Ironie du sort, le mouvement international Tournons La Page (TLP) publiait, quelques jours avant que le Sénégal ne décide de couper son internet, un « état des lieux des coupures d’internet en Afrique depuis 2014 ». Avec un titre choc : « En Afrique, la répression en toute discrétion ». Le fait que le pouvoir sénégalais appuie sur le bouton off de l’internet et des réseaux sociaux a particulièrement choqué. Mais le Sénégal est loin d’être le champion de la coupure d’internet.
Le Tchad, suivi du Cameroun et de la RDC, sont les trois pays qui coupent le plus internet de façon volontaire.
Pour TLP, ce rapport « vise à documenter les cas de coupures ou de restrictions à Internet depuis 2014 dans les 14 pays africains où TLP est présent (Bénin, Burundi, Cameroun, Congo, Côte d’Ivoire, Gabon, Guinée, Malawi, Mali, Niger, Ouganda, République Démocratique du Congo, Tchad et Togo, ndlr), et souligner le lien entre coupures Internet et atteintes à la démocratie ». De « nombreuses coupures Internet opérées par les gouvernements » constituent, selon le mouvement, qui se base sur les juridictions internationales, « des violations du droit international ».

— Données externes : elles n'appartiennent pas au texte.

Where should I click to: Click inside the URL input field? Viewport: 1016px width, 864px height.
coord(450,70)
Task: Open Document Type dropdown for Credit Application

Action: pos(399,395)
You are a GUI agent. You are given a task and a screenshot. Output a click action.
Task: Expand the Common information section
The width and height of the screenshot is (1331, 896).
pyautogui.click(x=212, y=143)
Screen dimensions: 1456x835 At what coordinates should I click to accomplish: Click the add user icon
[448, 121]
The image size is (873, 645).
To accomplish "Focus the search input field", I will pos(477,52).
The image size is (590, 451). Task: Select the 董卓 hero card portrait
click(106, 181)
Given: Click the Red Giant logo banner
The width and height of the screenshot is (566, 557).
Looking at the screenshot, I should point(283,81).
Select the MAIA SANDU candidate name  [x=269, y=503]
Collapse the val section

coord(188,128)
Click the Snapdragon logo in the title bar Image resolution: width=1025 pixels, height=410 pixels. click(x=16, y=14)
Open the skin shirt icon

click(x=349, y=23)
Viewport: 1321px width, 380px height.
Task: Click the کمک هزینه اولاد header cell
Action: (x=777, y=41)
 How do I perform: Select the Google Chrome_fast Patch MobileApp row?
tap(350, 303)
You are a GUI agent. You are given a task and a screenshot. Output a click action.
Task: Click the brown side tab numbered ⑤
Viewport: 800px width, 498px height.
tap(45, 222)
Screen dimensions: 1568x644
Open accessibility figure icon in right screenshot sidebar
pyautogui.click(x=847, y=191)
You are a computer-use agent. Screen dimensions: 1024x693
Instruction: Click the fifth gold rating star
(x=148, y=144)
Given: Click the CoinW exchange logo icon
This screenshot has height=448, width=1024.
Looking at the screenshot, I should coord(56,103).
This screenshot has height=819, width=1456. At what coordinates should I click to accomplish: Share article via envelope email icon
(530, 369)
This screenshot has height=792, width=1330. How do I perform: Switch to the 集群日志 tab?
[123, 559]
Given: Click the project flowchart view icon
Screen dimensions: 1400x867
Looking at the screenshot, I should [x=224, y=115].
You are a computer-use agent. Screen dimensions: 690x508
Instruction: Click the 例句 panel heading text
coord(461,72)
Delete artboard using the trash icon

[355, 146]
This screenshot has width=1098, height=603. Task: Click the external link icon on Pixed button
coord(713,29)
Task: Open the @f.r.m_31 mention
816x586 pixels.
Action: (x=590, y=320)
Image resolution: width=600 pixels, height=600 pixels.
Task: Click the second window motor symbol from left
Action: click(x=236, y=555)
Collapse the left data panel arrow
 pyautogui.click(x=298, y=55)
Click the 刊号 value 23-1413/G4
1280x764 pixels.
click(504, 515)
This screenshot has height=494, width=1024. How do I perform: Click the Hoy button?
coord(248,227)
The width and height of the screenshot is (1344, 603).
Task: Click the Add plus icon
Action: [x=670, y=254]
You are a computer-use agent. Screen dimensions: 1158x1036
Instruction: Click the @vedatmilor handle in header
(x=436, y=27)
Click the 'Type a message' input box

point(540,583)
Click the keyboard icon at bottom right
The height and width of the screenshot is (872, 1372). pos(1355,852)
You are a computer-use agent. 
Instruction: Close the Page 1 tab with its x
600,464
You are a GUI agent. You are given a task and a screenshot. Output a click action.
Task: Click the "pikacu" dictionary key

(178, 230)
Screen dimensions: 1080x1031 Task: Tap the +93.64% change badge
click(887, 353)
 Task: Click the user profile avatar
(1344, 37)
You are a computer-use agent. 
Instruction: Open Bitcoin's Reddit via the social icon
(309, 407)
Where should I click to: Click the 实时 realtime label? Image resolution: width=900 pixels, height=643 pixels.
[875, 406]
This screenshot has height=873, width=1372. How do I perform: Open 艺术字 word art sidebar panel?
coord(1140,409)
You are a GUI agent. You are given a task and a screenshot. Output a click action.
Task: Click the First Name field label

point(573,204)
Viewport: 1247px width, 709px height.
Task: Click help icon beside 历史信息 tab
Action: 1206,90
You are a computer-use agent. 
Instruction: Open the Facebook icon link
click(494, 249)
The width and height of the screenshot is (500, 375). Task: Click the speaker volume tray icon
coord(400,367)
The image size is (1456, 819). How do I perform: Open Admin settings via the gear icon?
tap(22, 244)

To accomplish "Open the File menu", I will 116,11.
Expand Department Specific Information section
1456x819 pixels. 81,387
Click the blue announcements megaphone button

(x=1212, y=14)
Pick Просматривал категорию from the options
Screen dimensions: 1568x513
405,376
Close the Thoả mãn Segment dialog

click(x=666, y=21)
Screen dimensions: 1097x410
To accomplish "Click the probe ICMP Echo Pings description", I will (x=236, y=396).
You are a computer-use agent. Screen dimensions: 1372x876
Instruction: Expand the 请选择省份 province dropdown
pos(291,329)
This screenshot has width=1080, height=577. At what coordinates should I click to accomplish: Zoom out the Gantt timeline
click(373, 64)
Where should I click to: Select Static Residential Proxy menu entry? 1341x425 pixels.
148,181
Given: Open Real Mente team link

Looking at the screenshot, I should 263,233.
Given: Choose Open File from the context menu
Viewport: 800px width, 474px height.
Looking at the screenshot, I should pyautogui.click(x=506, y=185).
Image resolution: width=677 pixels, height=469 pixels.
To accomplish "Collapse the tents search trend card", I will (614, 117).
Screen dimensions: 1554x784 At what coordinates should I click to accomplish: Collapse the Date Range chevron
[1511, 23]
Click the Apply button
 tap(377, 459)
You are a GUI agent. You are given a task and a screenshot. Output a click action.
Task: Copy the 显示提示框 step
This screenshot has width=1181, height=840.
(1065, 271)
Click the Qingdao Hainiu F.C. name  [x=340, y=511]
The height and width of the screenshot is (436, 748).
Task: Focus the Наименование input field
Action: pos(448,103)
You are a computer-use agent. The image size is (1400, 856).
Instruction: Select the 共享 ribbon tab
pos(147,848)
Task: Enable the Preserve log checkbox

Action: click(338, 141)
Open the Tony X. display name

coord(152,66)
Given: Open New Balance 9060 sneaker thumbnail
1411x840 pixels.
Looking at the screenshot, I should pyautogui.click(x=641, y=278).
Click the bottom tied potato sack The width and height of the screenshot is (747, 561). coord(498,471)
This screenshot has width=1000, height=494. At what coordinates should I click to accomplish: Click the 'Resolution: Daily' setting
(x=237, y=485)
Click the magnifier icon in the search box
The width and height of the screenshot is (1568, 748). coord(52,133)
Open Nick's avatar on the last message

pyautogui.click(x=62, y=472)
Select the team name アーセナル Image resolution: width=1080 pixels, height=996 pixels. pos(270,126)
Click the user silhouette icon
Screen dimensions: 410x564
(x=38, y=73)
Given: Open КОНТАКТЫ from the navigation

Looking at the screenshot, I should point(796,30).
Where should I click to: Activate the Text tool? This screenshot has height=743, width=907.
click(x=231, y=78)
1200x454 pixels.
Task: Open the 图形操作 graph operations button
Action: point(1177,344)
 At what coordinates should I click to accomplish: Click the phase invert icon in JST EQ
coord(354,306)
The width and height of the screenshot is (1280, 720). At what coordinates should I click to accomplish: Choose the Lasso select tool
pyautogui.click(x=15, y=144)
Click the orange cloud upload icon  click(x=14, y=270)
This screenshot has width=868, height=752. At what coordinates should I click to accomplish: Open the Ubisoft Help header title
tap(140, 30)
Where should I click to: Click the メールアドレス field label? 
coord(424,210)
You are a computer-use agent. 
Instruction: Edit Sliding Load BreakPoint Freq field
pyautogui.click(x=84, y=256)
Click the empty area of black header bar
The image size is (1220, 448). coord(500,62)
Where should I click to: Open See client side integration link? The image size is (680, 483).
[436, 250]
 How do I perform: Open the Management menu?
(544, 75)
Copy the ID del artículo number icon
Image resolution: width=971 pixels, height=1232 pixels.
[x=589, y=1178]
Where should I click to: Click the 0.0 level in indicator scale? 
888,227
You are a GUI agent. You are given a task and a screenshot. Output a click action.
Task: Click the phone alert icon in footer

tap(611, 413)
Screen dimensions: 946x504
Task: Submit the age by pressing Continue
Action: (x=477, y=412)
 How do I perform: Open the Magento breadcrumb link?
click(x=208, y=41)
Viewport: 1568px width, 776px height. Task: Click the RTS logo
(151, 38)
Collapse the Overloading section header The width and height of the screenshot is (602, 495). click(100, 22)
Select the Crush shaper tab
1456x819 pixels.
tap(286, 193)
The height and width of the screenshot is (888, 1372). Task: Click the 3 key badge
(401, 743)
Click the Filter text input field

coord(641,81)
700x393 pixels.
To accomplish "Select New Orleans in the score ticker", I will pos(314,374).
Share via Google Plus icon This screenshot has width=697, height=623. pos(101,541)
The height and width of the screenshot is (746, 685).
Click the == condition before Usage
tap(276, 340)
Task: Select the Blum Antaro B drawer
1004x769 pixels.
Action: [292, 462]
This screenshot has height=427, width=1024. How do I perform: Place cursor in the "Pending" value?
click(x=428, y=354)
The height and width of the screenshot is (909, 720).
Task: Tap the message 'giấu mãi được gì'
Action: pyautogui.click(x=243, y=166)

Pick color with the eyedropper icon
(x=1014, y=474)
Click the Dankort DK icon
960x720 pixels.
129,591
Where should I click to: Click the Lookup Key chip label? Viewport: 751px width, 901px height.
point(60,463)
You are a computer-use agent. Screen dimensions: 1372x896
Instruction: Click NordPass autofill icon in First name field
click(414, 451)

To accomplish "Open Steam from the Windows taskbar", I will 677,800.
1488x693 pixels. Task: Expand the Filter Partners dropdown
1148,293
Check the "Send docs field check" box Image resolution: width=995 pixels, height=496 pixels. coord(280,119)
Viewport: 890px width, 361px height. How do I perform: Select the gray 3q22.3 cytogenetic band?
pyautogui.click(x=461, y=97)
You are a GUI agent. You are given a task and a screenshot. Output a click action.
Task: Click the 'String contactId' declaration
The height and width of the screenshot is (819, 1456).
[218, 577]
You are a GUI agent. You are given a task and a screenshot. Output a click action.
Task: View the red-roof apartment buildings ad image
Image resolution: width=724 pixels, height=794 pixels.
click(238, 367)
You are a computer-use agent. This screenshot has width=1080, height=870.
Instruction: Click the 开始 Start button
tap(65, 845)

Des coupures pendant les élections
Le mouvement détaille les conséquences économiques des coupures d’internet, mais également en termes de droits humains. TLP de rappeler qu’« un tiers de toutes les élections nationales entre 2015 et 2018 ont été accompagnées d’une coupure d’internet ». Des actions condamnées par les instances continentales : en juin 2020, la Cour de justice de la Communauté économique des États de l’Afrique de l’Ouest (Cedeao) avait condamné l’État togolais pour avoir coupé internet par deux fois en septembre 2017. D’autres États ont également déjà été condamnés, indique TLP.
Mais le mouvement continental veut surtout expliquer, avec son rapport, que les chefs d’État africains, en coupant l’accès à internet sous couvert de sécurité, ont tort : « Outre leur illégalité, les coupures d’internet ne résolvent pas le problème bien souvent mis en avant de sécurité car elles n’empêchent pas l’activité illégale et ne poursuivent pas les coupables ; elles mettent tout simplement un rideau devant le contenu ». Cependant, tempère TLP, certaines informations peuvent être bloquées grâce aux coupures, mais cela réduit considérablement « la confiance des citoyens dans l’internet et sa transparence ». Surtout, les coupures d’internet « favorisent le développement de services souterrains plus obscurs ». Ceux-là incontrôlables.
Que faire ?
TLP demande à chaque dirigeant africain d’« être transparent sur les actions numériques du gouvernement afin de rétablir la confiance avec la population », d’« identifier les meilleures pratiques pour résoudre les problèmes sans avoir recours à la coupure d’internet » ou encore d’« impliquer la société civile dans la rédaction de lois numériques pour la protection des citoyens ». Le mouvement exhorte également les gouvernants à « mesurer le coût d’une coupure et ses impacts sur la population et les infrastructures du pays ».
Enfin, et c’est une proposition assez étonnante, TLP demande aux opérateurs d’« utiliser tous les moyens légaux à leur disposition pour empêcher la mise en œuvre d’une coupure qui leur a été demandée et, si cette coupure doit néanmoins avoir lieu, empêcher ou atténuer autant que possible les effets négatifs que cette mesure aurait sur les droits humains ». Au Sénégal, les opérateurs ont coopéré suite à la demande du gouvernement.